*Problem statement*
An exact reproduction of each record is required.

*Input*
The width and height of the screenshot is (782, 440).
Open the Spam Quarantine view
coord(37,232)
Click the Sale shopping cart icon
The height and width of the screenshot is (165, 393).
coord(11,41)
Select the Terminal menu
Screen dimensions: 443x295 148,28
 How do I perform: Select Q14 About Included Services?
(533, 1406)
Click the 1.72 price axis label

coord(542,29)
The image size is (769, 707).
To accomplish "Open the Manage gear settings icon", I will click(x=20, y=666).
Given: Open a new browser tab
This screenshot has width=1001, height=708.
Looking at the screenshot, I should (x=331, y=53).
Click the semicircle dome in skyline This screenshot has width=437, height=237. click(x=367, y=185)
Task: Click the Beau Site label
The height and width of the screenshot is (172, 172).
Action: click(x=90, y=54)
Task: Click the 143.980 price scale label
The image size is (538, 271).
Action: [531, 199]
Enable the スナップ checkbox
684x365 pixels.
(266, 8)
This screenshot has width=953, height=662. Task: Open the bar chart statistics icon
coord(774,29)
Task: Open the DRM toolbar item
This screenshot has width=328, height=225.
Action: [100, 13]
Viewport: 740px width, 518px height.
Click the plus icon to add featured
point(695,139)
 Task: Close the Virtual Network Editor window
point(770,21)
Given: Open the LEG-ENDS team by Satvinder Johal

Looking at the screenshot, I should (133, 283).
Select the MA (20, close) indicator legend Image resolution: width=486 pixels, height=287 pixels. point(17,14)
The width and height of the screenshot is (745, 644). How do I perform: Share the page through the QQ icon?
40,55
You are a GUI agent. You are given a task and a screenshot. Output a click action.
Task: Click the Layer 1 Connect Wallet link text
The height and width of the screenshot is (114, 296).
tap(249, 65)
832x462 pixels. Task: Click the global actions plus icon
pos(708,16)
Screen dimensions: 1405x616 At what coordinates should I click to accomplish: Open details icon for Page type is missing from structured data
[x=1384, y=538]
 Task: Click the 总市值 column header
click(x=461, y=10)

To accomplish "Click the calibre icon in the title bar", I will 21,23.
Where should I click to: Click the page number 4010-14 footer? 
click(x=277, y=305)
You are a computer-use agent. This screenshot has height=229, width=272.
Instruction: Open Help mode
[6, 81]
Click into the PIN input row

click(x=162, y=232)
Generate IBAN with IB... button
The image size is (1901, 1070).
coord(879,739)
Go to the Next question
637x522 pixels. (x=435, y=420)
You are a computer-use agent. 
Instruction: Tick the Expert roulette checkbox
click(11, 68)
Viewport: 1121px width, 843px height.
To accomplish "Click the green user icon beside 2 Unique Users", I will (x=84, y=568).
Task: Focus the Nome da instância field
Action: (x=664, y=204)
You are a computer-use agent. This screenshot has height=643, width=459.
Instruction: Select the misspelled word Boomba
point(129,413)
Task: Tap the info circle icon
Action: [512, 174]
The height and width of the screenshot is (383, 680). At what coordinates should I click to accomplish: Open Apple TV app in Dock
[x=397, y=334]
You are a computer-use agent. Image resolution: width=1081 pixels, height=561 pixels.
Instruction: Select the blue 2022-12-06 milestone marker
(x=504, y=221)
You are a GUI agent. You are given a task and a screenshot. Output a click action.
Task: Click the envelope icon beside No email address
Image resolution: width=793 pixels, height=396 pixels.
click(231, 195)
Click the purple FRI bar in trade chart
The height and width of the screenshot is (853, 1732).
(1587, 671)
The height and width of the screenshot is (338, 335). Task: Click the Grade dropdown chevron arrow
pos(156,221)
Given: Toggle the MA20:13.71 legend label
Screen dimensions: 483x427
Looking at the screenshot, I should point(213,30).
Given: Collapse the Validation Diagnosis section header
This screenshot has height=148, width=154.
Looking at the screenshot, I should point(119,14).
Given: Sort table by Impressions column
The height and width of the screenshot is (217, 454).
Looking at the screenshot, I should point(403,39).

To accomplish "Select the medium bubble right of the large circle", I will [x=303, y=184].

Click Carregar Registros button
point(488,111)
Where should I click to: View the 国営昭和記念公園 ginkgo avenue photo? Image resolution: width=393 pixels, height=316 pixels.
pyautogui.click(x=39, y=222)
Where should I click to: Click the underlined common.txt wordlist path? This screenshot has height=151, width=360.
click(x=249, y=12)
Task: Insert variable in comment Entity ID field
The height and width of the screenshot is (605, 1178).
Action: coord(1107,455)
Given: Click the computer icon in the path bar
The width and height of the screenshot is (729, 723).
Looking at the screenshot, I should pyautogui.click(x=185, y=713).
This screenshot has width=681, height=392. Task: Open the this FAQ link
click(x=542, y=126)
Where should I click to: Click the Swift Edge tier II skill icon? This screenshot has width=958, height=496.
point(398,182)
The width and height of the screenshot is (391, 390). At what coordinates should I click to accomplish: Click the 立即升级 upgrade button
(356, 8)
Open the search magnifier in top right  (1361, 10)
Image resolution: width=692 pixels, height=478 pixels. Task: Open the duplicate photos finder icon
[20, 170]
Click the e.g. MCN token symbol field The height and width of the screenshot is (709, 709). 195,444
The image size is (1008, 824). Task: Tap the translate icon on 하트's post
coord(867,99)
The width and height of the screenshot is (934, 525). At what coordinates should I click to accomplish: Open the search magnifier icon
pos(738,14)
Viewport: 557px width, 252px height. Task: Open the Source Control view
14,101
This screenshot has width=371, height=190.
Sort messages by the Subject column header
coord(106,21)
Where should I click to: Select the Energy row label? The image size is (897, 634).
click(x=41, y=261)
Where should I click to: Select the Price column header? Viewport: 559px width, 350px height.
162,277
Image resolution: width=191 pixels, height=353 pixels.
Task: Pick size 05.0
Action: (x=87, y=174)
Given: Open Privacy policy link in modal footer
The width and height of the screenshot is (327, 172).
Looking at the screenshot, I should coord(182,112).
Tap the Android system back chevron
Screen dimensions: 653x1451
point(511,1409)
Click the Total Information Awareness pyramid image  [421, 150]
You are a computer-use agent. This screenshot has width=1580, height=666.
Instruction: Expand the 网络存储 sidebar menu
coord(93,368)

*Expected answer*
The width and height of the screenshot is (782, 440).
Open the Spam Quarantine view
coord(37,232)
Click the Sale shopping cart icon
The height and width of the screenshot is (165, 393).
coord(11,41)
Select the Terminal menu
Screen dimensions: 443x295 148,28
 How do I perform: Select Q14 About Included Services?
(533, 1406)
Click the 1.72 price axis label

coord(542,29)
The image size is (769, 707).
To accomplish "Open the Manage gear settings icon", I will click(x=20, y=666).
Given: Open a new browser tab
This screenshot has width=1001, height=708.
Looking at the screenshot, I should (x=331, y=53).
Click the semicircle dome in skyline This screenshot has width=437, height=237. click(x=367, y=185)
Task: Click the Beau Site label
The height and width of the screenshot is (172, 172).
Action: click(x=90, y=54)
Task: Click the 143.980 price scale label
The image size is (538, 271).
Action: [531, 199]
Enable the スナップ checkbox
684x365 pixels.
(266, 8)
This screenshot has width=953, height=662. Task: Open the bar chart statistics icon
coord(774,29)
Task: Open the DRM toolbar item
This screenshot has width=328, height=225.
Action: [100, 13]
Viewport: 740px width, 518px height.
Click the plus icon to add featured
point(695,139)
 Task: Close the Virtual Network Editor window
point(770,21)
Given: Open the LEG-ENDS team by Satvinder Johal

Looking at the screenshot, I should (133, 283).
Select the MA (20, close) indicator legend Image resolution: width=486 pixels, height=287 pixels. point(17,14)
The width and height of the screenshot is (745, 644). How do I perform: Share the page through the QQ icon?
40,55
You are a GUI agent. You are given a task and a screenshot. Output a click action.
Task: Click the Layer 1 Connect Wallet link text
The height and width of the screenshot is (114, 296).
tap(249, 65)
832x462 pixels. Task: Click the global actions plus icon
pos(708,16)
Screen dimensions: 1405x616 At what coordinates should I click to accomplish: Open details icon for Page type is missing from structured data
[x=1384, y=538]
 Task: Click the 总市值 column header
click(x=461, y=10)

To accomplish "Click the calibre icon in the title bar", I will 21,23.
Where should I click to: Click the page number 4010-14 footer? 
click(x=277, y=305)
You are a computer-use agent. This screenshot has height=229, width=272.
Instruction: Open Help mode
[6, 81]
Click into the PIN input row

click(x=162, y=232)
Generate IBAN with IB... button
The image size is (1901, 1070).
coord(879,739)
Go to the Next question
637x522 pixels. (x=435, y=420)
You are a computer-use agent. 
Instruction: Tick the Expert roulette checkbox
click(11, 68)
Viewport: 1121px width, 843px height.
To accomplish "Click the green user icon beside 2 Unique Users", I will (x=84, y=568).
Task: Focus the Nome da instância field
Action: (x=664, y=204)
You are a computer-use agent. This screenshot has height=643, width=459.
Instruction: Select the misspelled word Boomba
point(129,413)
Task: Tap the info circle icon
Action: [512, 174]
The height and width of the screenshot is (383, 680). At what coordinates should I click to accomplish: Open Apple TV app in Dock
[x=397, y=334]
You are a computer-use agent. Image resolution: width=1081 pixels, height=561 pixels.
Instruction: Select the blue 2022-12-06 milestone marker
(x=504, y=221)
You are a GUI agent. You are given a task and a screenshot. Output a click action.
Task: Click the envelope icon beside No email address
Image resolution: width=793 pixels, height=396 pixels.
click(231, 195)
Click the purple FRI bar in trade chart
The height and width of the screenshot is (853, 1732).
(1587, 671)
The height and width of the screenshot is (338, 335). Task: Click the Grade dropdown chevron arrow
pos(156,221)
Given: Toggle the MA20:13.71 legend label
Screen dimensions: 483x427
Looking at the screenshot, I should point(213,30).
Given: Collapse the Validation Diagnosis section header
This screenshot has height=148, width=154.
Looking at the screenshot, I should point(119,14).
Given: Sort table by Impressions column
The height and width of the screenshot is (217, 454).
Looking at the screenshot, I should point(403,39).

To accomplish "Select the medium bubble right of the large circle", I will [x=303, y=184].

Click Carregar Registros button
point(488,111)
Where should I click to: View the 国営昭和記念公園 ginkgo avenue photo? Image resolution: width=393 pixels, height=316 pixels.
pyautogui.click(x=39, y=222)
Where should I click to: Click the underlined common.txt wordlist path? This screenshot has height=151, width=360.
click(x=249, y=12)
Task: Insert variable in comment Entity ID field
The height and width of the screenshot is (605, 1178).
Action: coord(1107,455)
Given: Click the computer icon in the path bar
The width and height of the screenshot is (729, 723).
Looking at the screenshot, I should pyautogui.click(x=185, y=713).
This screenshot has width=681, height=392. Task: Open the this FAQ link
click(x=542, y=126)
Where should I click to: Click the Swift Edge tier II skill icon? This screenshot has width=958, height=496.
point(398,182)
The width and height of the screenshot is (391, 390). At what coordinates should I click to accomplish: Click the 立即升级 upgrade button
(356, 8)
Open the search magnifier in top right  (1361, 10)
Image resolution: width=692 pixels, height=478 pixels. Task: Open the duplicate photos finder icon
[20, 170]
Click the e.g. MCN token symbol field The height and width of the screenshot is (709, 709). 195,444
The image size is (1008, 824). Task: Tap the translate icon on 하트's post
coord(867,99)
The width and height of the screenshot is (934, 525). At what coordinates should I click to accomplish: Open the search magnifier icon
pos(738,14)
Viewport: 557px width, 252px height. Task: Open the Source Control view
14,101
This screenshot has width=371, height=190.
Sort messages by the Subject column header
coord(106,21)
Where should I click to: Select the Energy row label? The image size is (897, 634).
click(x=41, y=261)
Where should I click to: Select the Price column header? Viewport: 559px width, 350px height.
162,277
Image resolution: width=191 pixels, height=353 pixels.
Task: Pick size 05.0
Action: (x=87, y=174)
Given: Open Privacy policy link in modal footer
The width and height of the screenshot is (327, 172).
Looking at the screenshot, I should coord(182,112).
Tap the Android system back chevron
Screen dimensions: 653x1451
point(511,1409)
Click the Total Information Awareness pyramid image  [421, 150]
You are a computer-use agent. This screenshot has width=1580, height=666.
Instruction: Expand the 网络存储 sidebar menu
coord(93,368)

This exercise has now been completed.